- Work to complete
Set each line of the records down again exactly, please.

* * * * * * *

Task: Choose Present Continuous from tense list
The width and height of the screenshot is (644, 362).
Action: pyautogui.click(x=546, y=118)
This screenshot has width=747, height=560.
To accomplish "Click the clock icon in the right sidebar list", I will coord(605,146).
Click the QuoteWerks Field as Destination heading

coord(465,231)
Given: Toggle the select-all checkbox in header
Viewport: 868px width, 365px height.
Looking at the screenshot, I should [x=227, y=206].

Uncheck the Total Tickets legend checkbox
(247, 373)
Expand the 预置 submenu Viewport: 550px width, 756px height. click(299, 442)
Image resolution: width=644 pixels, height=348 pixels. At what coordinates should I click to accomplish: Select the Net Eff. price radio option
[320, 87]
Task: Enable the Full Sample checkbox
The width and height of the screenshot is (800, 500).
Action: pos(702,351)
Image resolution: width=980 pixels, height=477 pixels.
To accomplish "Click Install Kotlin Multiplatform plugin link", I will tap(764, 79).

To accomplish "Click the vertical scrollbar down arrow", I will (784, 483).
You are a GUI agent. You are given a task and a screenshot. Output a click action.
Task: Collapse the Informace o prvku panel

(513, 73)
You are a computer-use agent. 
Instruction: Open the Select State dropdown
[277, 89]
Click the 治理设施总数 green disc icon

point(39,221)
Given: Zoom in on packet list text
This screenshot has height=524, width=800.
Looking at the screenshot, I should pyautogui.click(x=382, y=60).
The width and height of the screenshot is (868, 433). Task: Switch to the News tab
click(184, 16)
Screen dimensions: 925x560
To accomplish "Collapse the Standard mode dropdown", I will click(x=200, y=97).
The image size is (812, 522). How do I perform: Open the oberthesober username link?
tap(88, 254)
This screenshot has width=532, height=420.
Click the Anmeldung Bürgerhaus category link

* * * * * * *

- Answer section
Task: Choose Present Continuous from tense list
The width and height of the screenshot is (644, 362).
Action: pyautogui.click(x=546, y=118)
This screenshot has width=747, height=560.
To accomplish "Click the clock icon in the right sidebar list", I will coord(605,146).
Click the QuoteWerks Field as Destination heading

coord(465,231)
Given: Toggle the select-all checkbox in header
Viewport: 868px width, 365px height.
Looking at the screenshot, I should [x=227, y=206].

Uncheck the Total Tickets legend checkbox
(247, 373)
Expand the 预置 submenu Viewport: 550px width, 756px height. click(299, 442)
Image resolution: width=644 pixels, height=348 pixels. At what coordinates should I click to accomplish: Select the Net Eff. price radio option
[320, 87]
Task: Enable the Full Sample checkbox
The width and height of the screenshot is (800, 500).
Action: pos(702,351)
Image resolution: width=980 pixels, height=477 pixels.
To accomplish "Click Install Kotlin Multiplatform plugin link", I will tap(764, 79).

To accomplish "Click the vertical scrollbar down arrow", I will (784, 483).
You are a GUI agent. You are given a task and a screenshot. Output a click action.
Task: Collapse the Informace o prvku panel

(513, 73)
You are a computer-use agent. 
Instruction: Open the Select State dropdown
[277, 89]
Click the 治理设施总数 green disc icon

point(39,221)
Given: Zoom in on packet list text
This screenshot has height=524, width=800.
Looking at the screenshot, I should pyautogui.click(x=382, y=60).
The width and height of the screenshot is (868, 433). Task: Switch to the News tab
click(184, 16)
Screen dimensions: 925x560
To accomplish "Collapse the Standard mode dropdown", I will click(x=200, y=97).
The image size is (812, 522). How do I perform: Open the oberthesober username link?
tap(88, 254)
This screenshot has width=532, height=420.
Click the Anmeldung Bürgerhaus category link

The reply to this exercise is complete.